- What to produce:
Reproduce the listing below word for word. Begin at its first line and stop after the line that contains "pos(248,75)", keeping both of those lines.

- Data rows:
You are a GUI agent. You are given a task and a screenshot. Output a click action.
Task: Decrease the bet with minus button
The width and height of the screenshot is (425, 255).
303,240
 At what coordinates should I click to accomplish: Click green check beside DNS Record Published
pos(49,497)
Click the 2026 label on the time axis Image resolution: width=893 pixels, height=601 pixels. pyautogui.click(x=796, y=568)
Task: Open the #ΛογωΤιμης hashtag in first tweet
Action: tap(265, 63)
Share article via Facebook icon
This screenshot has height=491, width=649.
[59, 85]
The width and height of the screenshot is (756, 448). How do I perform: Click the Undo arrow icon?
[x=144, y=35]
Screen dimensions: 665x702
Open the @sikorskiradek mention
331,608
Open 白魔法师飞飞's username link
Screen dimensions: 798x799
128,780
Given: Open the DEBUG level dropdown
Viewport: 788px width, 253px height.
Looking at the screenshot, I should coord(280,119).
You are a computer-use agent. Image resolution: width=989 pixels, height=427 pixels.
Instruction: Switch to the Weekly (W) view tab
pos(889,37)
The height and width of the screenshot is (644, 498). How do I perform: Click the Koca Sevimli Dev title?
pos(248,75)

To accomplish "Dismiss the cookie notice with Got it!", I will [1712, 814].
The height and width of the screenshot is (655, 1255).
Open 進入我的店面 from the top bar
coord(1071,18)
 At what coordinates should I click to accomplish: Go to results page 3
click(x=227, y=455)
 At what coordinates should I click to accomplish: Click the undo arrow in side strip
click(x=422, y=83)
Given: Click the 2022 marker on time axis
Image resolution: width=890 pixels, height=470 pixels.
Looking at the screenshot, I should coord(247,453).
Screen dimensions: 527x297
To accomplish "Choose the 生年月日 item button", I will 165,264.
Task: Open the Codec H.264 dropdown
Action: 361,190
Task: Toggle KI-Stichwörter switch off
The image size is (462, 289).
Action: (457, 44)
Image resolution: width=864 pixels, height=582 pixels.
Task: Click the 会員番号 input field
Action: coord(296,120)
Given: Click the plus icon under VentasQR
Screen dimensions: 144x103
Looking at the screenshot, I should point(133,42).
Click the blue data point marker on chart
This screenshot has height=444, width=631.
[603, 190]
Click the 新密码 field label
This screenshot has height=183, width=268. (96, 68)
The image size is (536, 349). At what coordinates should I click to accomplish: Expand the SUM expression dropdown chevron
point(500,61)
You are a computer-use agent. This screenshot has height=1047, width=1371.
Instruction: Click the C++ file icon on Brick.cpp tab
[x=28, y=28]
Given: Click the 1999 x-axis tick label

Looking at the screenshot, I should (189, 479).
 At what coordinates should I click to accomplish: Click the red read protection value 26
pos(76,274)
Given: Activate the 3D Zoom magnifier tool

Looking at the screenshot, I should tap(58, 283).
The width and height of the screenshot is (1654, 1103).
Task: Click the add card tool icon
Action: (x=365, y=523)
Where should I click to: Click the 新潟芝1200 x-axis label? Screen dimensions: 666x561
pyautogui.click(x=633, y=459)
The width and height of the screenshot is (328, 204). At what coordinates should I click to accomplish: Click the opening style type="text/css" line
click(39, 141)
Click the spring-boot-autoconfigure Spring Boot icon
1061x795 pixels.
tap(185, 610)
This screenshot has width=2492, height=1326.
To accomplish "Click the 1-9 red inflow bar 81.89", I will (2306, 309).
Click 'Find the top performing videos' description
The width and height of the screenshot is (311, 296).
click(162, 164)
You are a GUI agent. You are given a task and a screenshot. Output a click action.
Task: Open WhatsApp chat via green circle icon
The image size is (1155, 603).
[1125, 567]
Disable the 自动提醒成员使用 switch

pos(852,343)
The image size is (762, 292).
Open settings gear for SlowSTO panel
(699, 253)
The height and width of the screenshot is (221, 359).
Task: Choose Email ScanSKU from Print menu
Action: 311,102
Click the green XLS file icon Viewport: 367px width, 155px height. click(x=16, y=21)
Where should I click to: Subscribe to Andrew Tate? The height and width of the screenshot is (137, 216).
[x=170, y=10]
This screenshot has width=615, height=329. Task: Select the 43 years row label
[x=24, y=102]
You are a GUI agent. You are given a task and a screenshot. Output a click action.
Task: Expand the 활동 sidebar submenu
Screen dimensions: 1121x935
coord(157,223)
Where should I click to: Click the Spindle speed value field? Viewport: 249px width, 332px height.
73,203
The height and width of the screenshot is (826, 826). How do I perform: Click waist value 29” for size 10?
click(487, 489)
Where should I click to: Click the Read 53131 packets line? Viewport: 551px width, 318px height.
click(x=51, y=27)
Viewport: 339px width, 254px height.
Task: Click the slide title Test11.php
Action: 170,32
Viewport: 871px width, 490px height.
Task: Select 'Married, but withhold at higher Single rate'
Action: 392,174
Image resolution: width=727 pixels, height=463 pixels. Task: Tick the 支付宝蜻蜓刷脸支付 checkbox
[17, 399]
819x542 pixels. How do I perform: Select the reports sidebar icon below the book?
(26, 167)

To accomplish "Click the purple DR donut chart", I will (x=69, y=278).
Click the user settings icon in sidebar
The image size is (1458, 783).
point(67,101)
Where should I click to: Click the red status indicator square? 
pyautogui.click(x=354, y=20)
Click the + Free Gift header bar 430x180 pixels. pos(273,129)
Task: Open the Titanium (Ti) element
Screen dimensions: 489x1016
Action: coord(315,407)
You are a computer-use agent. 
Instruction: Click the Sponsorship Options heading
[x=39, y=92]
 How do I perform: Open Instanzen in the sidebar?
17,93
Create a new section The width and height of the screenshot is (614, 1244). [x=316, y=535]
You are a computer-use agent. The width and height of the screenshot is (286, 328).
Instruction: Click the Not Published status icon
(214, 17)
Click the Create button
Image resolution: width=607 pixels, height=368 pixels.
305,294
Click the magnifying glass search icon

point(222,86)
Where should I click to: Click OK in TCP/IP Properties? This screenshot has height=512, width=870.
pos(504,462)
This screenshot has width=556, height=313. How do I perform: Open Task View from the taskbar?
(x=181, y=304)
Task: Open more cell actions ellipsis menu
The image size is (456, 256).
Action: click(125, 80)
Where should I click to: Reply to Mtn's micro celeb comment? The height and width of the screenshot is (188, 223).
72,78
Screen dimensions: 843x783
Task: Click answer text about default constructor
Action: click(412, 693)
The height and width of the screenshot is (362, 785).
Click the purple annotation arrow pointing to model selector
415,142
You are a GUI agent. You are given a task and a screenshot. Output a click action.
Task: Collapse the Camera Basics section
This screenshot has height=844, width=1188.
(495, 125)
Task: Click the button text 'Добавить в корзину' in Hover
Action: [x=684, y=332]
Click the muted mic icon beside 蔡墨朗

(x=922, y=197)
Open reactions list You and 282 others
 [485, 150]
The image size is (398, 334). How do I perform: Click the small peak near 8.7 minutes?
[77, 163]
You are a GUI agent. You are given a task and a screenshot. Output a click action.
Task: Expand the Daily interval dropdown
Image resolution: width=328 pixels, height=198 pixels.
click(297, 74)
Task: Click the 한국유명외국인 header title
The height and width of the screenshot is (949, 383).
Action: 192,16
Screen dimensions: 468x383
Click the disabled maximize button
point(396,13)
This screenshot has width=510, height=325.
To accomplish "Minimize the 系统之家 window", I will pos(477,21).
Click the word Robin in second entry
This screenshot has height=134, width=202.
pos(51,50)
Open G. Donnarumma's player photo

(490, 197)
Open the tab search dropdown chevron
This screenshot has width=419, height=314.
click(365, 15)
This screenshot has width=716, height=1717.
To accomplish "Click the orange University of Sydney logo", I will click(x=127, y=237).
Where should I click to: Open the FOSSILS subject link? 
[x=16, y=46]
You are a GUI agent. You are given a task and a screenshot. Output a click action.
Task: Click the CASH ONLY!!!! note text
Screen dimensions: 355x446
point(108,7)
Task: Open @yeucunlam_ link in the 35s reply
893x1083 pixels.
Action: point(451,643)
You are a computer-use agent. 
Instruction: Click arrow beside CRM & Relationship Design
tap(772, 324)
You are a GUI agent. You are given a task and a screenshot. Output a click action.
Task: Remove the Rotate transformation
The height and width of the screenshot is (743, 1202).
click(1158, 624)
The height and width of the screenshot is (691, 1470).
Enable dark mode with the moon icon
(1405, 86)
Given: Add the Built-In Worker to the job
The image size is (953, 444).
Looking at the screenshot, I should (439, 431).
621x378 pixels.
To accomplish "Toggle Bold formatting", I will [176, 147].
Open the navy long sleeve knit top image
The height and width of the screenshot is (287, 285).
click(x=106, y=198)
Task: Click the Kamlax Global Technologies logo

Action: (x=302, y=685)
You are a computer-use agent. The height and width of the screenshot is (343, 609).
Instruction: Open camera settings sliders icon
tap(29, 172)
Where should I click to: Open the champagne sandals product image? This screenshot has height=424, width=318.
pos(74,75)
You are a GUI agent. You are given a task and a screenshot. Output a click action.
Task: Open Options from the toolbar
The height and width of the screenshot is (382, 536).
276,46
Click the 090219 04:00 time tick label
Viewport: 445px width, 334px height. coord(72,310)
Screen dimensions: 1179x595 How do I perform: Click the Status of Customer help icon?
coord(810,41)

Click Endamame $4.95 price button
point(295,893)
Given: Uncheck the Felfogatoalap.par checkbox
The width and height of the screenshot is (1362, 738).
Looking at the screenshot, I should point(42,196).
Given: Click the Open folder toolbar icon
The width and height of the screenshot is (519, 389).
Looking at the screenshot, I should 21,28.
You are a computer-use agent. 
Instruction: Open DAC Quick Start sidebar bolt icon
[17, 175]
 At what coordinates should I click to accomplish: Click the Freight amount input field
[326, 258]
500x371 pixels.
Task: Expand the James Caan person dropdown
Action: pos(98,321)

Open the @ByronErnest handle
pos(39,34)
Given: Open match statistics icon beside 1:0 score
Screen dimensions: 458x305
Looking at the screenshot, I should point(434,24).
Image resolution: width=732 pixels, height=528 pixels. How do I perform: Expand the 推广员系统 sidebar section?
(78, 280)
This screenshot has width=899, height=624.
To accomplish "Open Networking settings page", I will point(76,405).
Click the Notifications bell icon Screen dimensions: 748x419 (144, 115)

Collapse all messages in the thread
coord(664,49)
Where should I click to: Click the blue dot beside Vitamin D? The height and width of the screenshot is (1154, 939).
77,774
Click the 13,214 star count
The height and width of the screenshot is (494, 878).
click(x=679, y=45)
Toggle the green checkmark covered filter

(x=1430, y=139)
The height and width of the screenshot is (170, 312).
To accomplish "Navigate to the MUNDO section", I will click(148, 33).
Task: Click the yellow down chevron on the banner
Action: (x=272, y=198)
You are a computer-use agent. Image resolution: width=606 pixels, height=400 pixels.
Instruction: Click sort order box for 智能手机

- Correct answer:
You are a GUI agent. You are given a task and a screenshot. Output a click action.
Task: Decrease the bet with minus button
The width and height of the screenshot is (425, 255).
303,240
 At what coordinates should I click to accomplish: Click green check beside DNS Record Published
pos(49,497)
Click the 2026 label on the time axis Image resolution: width=893 pixels, height=601 pixels. pyautogui.click(x=796, y=568)
Task: Open the #ΛογωΤιμης hashtag in first tweet
Action: tap(265, 63)
Share article via Facebook icon
This screenshot has height=491, width=649.
[59, 85]
The width and height of the screenshot is (756, 448). How do I perform: Click the Undo arrow icon?
[x=144, y=35]
Screen dimensions: 665x702
Open the @sikorskiradek mention
331,608
Open 白魔法师飞飞's username link
Screen dimensions: 798x799
128,780
Given: Open the DEBUG level dropdown
Viewport: 788px width, 253px height.
Looking at the screenshot, I should coord(280,119).
You are a computer-use agent. Image resolution: width=989 pixels, height=427 pixels.
Instruction: Switch to the Weekly (W) view tab
pos(889,37)
The height and width of the screenshot is (644, 498). How do I perform: Click the Koca Sevimli Dev title?
pos(248,75)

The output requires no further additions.